* TEXTE DE LA PAGE

Indifférente aux aléas de l’Histoire contemporaine, la zarzuela chante les valeurs traditionnelles d’une Espagne qui continue à se croire éternelle avec ses valeurs, courage, héroïsme, honneur, amour, religion, patrie, etc, tous les clichés d’un nationalisme d’autant plus ombrageux qu’il n’a plus l’ombre d’une réalité solide dans un pays paupérisé par la perte des colonies et les guerres civiles, les guerres carlistes qui se succèdent, trois en un siècle, entre libéraux et absolutistes, la terrible Guerre de 1936, en étant qu’une suite en plein XXe siècle.
         La zarzuela devient une sorte d’hymne d’exaltation patriotique, de nationalisme auto-satisfait où l’espagnolisme frise parfois l’espagnolade. Cela explique que le franquisme, isolé culturellement du monde, tourné vers le passé, cultiva avec dévotion la zarzuela, la favorisa de même qu’un type de chanson « aflamencada », inspirée du flamenco, comme une sorte de retour aux valeurs traditionnelles d’une Espagne le dos tourné à la modernité.
Après un rejet de la zarzuela, et du flamenco, récupérés et identifiés à l’identité franquiste, il y a un retour populaire apaisé vers ces genres typiques, d’autant qu’ils avaient toujours été défendus et cultivés, sur les scènes mondiales par tous les plus grands interprètes lyriques espagnols déjà nommés. Domingo par ailleurs, né de parents chanteurs de zarzuelas, a imposé la zarzuela comme genre lyrique dans le fameux concours qui porte son nom et des chanteuses aujourd’hui célèbres comme Inva Mula, albanaise, ou Elina Garanca, lettone, s’y sont illustrées, entre autres. Sans oublier Rolando Villazón.

* DONNÉES FOURNIES
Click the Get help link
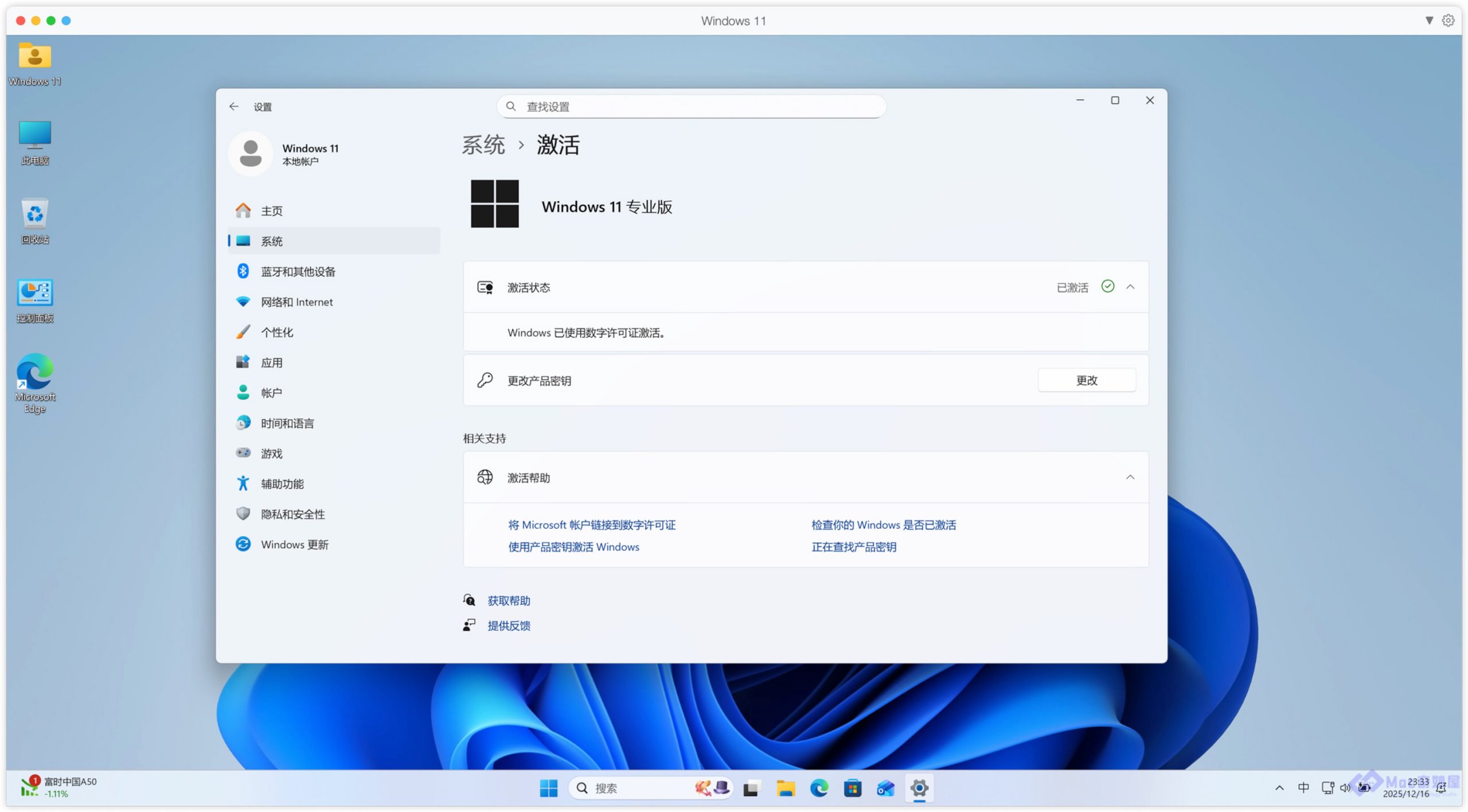The image size is (1468, 812). pyautogui.click(x=509, y=601)
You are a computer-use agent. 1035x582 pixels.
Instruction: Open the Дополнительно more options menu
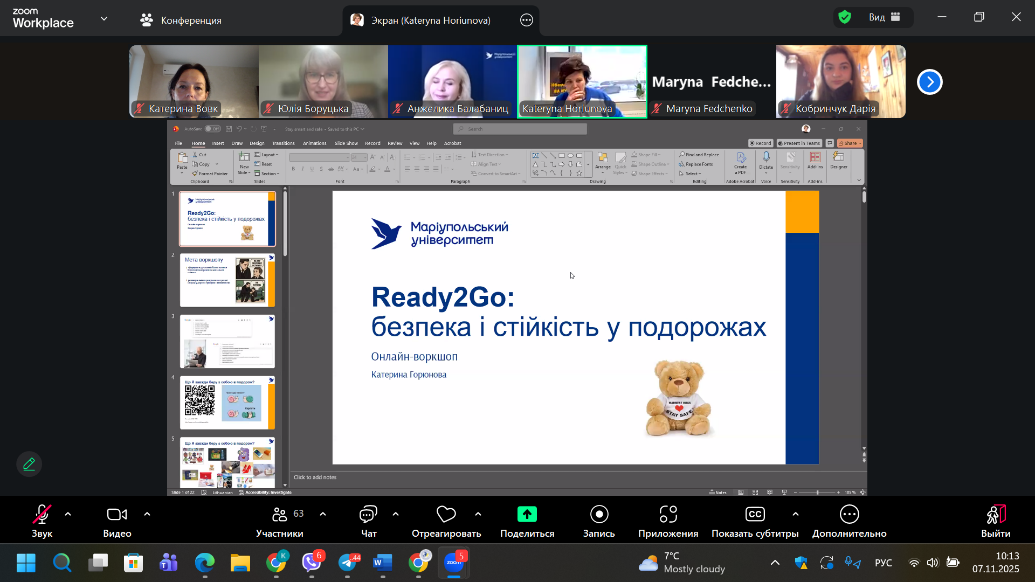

* CONSIGNE
Répondre aux questions suivantes d'après le texte sur la zarzuela :
1. Combien de guerres carlistes se sont succédé en un siècle ?
2. Quel régime a cultivé la zarzuela avec dévotion ?
3. Quelles sont les nationalités d'Inva Mula et d'Elina Garanca ?

* RÉPONSE ATTENDUE
1. Trois.
2. Le franquisme.
3. Inva Mula est albanaise, Elina Garanca est lettone.